Hay, además, la humedad, pendiente en el aire cuando el mar está cerca, ese color que
corroe la cara de las cosas, mostrándolas cómo son, como no quieren verse, dándoles menos
tiempo de vida. La escritura del puerto –Carlos Araos, en Iquique, Javier del Cerro, en
Coquimbo, o Florencia Smiths, en San Antonio, y, por cierto, este Con Ajo, de Harry–
contiene ese exceso de realidad, que no permite la definición visual o sensorial sobre la que
las grandes disciplinas maestras de Occidente –la filosofía, el arte, la Ley…- pretendieron
fundar el reconocimiento del ser humano. La única forma de reconocimiento, en una poética
como la de Harry, consiste en una compasión de carácter absolutamente no‐cristiano, más
una fuerza de apasionada y desolada intensidad que esa reunión con el otro, oportunidad ya
negada por la historia. La esquizofrenia, nombrada una y otra vez por Harry es, de una u
otra forma, el reconocimiento de la incapacidad de entender y entenderse, el olvido tácito de
los viejos lazos del hogar y el calor de los afectos. A falta del pan de la comunión, es la
violenta advocación de la hoja contaminada de ajo, para que las heridas no cicatricen,
mostrando en sí cómo esa piel de las redes sociales no se pueden ver cerradas, a menos que
sea maquillaje. Póngase atención: el hablante ha abandonado su casa, el hablante no forma
parte de la sociedad o la economía, sino que entra por fuera; el hablante sólo es redimible
mediante la religiosidad delirante, desesperada y solitaria de las sectas adventistas, o la
propia ensoñación, reconocida una y otra vez como eso: ensoñación, de espaldas a la
realidad. Que sin embargo, termina mostrando, como por los bordes, en su falta de plenitud,
una realidad que aún en ese sueño no puede dejar de reconocerse como fiel a sí misma.
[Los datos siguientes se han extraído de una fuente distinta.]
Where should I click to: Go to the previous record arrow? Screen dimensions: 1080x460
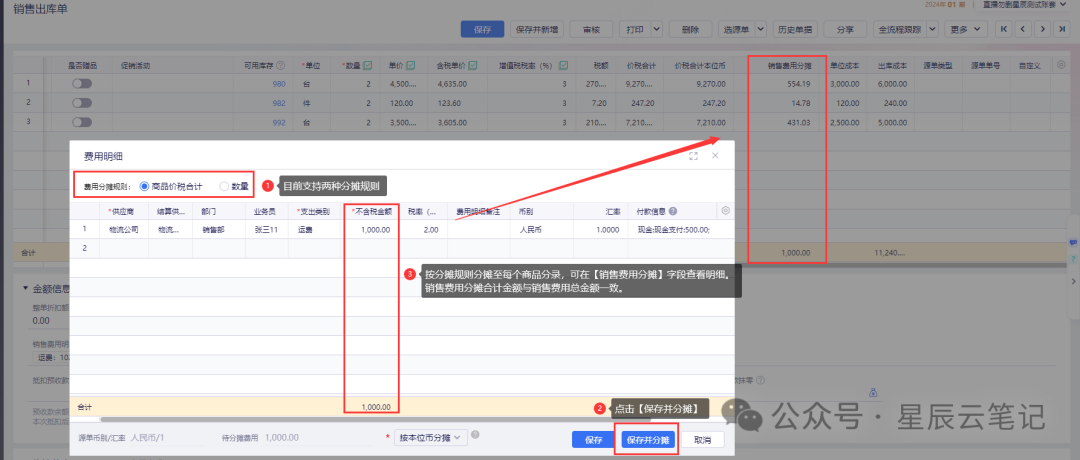(x=1023, y=30)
Esta fidelidad de la realidad hacia sí misma, le permite a Harry establecer su poética como
un recuento histórico, al presentar en esa pequeña historia el efecto del profundo, abismal y
permanente derrumbe del proyecto humanista desde 1973, y la lejanía total entre lo que
existe y cualquier tipo de “palabra que dé vida”. En este sentido, no es un poeta “ochentero”
–con todo lo que aún da eco de magníficos despliegues, poses para la fotografía y, en
general, un doblez expresivo que en los casos más críticos se ha transformado en abierto
cinismo cinismo‐, sino un poeta que vivió los 80s dictatoriales desde una de sus trincheras
de honor dentro del país, que fue ese Sur inquieto y fértil en discurso, actitud y cojones, que
–era que no– siempre fue escamoteado y mirado por encima del hombro por la vida cultural
metropolitana y la administración política –y, por qué no decirlo, de las bibliotecas. Que
exista todavía ese Sur, es lo que –a mí, por lo menos– me viene a decir la poesía de
Vollmer. En el seno de otra barbarie –la misma barbarie, algo más madura, más seria-, años
después, este agrio testimonio de humanidad persiste.